▸ **EXERCISE DIRECTIONS**
From the records below, find each line with the string "agent" and copy it.

▸ **DATA SUPPLIED**
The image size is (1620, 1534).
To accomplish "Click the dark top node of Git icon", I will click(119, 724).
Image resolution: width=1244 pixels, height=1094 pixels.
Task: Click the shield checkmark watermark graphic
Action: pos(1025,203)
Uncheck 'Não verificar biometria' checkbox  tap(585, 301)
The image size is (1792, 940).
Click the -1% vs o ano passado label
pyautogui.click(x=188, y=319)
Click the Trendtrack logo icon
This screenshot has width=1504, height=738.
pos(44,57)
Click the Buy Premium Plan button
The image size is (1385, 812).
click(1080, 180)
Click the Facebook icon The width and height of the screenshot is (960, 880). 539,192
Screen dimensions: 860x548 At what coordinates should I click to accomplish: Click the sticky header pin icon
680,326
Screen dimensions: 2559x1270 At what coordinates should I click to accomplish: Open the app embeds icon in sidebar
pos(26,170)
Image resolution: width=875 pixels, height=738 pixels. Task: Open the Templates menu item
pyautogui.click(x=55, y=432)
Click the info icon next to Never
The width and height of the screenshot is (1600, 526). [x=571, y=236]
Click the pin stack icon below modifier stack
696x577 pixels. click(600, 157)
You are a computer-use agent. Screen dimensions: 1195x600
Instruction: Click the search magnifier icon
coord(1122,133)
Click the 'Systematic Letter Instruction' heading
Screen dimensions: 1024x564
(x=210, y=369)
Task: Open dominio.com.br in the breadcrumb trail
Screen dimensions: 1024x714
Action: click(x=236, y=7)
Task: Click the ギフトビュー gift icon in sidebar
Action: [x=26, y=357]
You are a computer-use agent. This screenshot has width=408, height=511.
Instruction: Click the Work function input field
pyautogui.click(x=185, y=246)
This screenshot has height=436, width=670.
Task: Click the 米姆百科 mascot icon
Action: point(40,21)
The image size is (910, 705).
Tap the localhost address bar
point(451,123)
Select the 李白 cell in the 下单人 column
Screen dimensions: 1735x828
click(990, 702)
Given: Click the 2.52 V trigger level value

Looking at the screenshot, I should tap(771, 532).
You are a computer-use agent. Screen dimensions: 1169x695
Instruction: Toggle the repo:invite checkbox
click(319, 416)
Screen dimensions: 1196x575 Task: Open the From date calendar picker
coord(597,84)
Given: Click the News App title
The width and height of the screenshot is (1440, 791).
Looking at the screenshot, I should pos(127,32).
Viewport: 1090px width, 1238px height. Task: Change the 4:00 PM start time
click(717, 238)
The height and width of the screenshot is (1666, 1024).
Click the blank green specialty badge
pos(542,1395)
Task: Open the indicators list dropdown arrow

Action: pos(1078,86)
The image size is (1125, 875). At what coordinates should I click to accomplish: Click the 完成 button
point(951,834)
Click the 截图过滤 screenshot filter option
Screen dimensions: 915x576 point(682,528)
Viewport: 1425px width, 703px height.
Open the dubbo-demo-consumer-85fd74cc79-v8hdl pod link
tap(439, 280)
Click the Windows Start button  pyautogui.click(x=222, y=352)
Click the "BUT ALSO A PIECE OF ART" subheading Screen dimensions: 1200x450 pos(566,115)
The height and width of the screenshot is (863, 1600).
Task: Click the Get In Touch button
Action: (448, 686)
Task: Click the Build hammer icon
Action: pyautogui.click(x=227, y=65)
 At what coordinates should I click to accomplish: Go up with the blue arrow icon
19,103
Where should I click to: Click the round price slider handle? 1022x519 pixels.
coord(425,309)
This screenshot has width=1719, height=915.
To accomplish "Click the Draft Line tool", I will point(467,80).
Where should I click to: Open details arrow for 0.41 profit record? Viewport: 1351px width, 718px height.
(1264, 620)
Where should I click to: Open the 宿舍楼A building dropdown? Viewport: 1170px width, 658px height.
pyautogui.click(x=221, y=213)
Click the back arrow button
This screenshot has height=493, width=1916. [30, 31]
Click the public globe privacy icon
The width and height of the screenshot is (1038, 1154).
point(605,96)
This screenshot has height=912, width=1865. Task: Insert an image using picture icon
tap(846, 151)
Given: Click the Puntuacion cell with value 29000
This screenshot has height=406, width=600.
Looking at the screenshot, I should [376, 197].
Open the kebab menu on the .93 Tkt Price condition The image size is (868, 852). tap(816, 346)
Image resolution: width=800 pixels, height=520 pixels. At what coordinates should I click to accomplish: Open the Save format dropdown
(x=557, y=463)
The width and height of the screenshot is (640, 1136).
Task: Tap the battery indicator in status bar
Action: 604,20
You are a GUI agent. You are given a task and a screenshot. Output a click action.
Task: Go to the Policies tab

▸ **TASK ANSWER**
You are a computer-use agent. Screen dimensions: 1195x600
You are a computer-use agent. This screenshot has width=408, height=511.
You are a computer-use agent. Screen dimensions: 1169x695
You are a GUI agent. You are given a task and a screenshot. Output a click action.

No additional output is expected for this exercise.